Quero falar a respeito de edição e sua evolução e a velocidade com que as coisas acontecem na tela. Tudo isso baseado no que sempre foi, desde sua estréia, o máximo de sua época. Claro que o exemplo é James Bond.

Sempre que estréia um filme, mesmo que tenha referências com aventuras anteriores, o filme em si considera que embora seja passado, faz parte do passado da época em que se passa o filme. Tudo que está, em cada um dos filmes de 007 é o melhor. Tem a roupa da moda, para homem e para mulher.
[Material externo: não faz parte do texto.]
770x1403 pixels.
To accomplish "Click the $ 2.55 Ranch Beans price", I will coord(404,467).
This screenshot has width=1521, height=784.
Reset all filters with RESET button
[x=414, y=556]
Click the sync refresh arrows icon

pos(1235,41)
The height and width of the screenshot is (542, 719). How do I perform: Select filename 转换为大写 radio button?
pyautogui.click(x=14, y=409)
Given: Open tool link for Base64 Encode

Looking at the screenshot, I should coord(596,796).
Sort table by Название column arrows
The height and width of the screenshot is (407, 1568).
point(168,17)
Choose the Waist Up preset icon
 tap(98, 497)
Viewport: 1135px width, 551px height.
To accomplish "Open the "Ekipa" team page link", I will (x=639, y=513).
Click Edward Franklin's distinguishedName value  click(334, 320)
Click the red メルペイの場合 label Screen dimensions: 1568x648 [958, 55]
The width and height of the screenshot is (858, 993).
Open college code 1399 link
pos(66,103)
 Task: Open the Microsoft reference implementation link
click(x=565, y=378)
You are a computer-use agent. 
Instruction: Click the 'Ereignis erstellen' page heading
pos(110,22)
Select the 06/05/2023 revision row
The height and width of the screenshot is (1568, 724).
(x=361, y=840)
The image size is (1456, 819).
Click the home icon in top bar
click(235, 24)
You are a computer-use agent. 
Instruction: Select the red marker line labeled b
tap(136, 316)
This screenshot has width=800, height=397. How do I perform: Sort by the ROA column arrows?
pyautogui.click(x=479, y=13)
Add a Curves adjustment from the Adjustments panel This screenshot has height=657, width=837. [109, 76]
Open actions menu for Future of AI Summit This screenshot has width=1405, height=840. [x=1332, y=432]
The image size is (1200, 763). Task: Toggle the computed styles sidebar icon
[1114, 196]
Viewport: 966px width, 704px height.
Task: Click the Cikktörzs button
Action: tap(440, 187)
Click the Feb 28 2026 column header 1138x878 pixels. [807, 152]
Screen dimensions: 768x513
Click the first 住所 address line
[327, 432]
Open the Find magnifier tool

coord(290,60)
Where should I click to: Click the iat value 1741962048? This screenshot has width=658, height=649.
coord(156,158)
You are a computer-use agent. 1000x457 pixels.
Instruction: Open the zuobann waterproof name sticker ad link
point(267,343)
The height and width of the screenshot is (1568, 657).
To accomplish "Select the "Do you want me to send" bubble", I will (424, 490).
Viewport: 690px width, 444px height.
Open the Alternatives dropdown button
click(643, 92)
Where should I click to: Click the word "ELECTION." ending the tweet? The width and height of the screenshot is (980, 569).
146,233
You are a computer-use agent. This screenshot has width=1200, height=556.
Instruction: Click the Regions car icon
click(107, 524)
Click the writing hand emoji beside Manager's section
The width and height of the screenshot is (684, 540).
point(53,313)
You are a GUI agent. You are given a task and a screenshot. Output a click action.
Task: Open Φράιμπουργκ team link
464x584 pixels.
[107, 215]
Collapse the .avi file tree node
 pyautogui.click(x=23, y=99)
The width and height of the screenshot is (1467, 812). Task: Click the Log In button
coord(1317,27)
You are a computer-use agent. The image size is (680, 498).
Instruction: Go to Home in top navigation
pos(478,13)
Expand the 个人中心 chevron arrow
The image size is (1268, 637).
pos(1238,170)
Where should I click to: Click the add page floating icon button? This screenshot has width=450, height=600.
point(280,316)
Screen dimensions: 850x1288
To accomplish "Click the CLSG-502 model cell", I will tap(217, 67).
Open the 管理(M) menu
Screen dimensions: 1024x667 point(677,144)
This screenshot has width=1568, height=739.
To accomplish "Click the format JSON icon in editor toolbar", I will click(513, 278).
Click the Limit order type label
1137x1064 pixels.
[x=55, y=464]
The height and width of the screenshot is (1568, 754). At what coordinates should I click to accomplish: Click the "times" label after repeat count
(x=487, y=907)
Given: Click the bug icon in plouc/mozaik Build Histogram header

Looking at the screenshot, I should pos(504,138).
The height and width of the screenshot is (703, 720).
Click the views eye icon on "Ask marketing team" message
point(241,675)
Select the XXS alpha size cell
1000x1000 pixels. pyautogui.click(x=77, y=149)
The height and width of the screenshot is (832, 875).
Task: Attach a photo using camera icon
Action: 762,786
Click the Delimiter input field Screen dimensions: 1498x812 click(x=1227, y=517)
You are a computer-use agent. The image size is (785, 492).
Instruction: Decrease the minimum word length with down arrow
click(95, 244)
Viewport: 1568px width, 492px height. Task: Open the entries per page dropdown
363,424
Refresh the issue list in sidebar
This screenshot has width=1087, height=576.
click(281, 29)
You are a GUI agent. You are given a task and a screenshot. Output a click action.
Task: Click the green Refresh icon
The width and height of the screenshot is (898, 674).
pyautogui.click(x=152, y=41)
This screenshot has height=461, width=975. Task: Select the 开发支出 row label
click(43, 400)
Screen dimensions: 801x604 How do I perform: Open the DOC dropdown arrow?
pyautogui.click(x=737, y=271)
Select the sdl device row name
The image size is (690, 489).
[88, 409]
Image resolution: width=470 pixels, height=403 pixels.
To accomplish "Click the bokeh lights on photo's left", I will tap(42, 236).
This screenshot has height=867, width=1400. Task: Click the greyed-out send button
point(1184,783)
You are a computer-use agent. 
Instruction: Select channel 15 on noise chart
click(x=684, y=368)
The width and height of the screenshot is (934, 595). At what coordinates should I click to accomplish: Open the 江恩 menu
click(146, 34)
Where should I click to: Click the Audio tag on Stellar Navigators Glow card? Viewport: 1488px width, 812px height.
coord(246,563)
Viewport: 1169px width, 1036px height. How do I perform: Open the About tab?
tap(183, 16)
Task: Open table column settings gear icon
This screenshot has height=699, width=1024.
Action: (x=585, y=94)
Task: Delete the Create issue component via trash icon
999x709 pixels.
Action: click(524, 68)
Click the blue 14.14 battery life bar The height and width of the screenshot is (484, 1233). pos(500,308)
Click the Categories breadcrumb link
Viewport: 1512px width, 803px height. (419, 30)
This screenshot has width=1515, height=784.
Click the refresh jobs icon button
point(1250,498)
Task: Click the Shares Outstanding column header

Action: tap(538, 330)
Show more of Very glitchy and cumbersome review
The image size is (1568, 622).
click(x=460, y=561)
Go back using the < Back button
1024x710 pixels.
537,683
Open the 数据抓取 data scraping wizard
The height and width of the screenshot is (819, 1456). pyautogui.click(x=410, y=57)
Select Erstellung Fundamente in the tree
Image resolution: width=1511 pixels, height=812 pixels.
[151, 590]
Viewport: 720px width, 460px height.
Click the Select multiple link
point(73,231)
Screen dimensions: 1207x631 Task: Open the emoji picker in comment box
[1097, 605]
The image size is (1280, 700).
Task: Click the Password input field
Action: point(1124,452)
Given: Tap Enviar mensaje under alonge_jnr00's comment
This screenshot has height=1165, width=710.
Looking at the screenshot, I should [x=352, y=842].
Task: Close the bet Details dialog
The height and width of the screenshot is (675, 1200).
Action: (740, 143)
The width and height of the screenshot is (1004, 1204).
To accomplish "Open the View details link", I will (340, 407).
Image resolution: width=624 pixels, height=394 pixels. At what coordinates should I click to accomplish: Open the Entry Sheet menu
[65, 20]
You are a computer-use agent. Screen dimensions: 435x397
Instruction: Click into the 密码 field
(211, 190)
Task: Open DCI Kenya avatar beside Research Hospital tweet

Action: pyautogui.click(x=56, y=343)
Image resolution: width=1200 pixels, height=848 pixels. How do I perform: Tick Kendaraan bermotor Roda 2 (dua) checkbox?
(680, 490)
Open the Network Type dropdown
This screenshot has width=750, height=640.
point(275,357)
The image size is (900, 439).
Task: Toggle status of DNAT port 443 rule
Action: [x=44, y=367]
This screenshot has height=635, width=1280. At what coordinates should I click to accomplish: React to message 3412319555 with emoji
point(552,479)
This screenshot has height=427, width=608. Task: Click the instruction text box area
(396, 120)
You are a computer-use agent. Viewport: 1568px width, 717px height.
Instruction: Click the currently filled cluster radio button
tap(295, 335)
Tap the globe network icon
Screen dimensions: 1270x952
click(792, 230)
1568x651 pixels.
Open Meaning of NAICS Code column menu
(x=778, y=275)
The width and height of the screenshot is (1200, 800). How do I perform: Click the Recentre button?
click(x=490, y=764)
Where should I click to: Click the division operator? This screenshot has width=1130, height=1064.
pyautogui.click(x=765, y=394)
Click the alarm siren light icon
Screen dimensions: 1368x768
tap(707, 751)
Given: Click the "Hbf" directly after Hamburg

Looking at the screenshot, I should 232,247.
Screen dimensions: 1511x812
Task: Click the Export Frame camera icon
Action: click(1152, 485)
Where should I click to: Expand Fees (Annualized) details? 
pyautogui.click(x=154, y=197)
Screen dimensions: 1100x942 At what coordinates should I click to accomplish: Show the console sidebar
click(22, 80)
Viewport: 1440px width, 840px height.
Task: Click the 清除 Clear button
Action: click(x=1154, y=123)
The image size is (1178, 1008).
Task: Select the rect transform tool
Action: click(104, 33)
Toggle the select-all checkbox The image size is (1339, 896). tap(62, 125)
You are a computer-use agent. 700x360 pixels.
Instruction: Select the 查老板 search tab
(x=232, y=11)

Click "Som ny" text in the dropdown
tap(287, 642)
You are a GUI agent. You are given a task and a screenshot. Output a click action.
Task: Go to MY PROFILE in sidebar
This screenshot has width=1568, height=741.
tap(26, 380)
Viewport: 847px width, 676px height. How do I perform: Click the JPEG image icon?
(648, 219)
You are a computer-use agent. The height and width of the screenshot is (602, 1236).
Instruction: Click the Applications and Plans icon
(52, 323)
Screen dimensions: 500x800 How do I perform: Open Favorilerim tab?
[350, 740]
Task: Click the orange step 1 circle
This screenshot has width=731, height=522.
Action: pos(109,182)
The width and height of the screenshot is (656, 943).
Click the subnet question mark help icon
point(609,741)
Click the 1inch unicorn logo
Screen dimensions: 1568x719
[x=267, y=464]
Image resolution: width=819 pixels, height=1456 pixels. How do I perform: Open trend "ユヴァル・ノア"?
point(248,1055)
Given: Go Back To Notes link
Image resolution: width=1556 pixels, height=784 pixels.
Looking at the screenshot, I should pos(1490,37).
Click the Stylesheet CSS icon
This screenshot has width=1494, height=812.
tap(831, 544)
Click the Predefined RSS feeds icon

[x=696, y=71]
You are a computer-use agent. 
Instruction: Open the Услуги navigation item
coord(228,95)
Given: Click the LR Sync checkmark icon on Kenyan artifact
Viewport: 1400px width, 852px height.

Tem as expectativas da tecnologia, tem o que se espera de um vilão e os medos da sociedade, por vezes transformados em piada involuntária, mas isto é praticamente assunto para outro post. Hoje é sobre edição de imagens. Tanto faz se edição de vídeo ou edição de filme.

No lançamento de 007 a serviço de sua majestade, o único com George Lazemby, lá em 1969, o trailer que atraia o público deveria mostrar muito, aliás, quase tudo. A edição do próprio trailer era lenta e com cortes que parecem apenas um amontoado de imagens. Depois, um trailer feito por um fã. É impressionante que parece ser até outro filme. Vale a pena ver os dois trailers e comparar a qualidade de uma edição e outra. Não é que tenha envelhecido ou se tornado ruim, mas sim é o representante de uma época.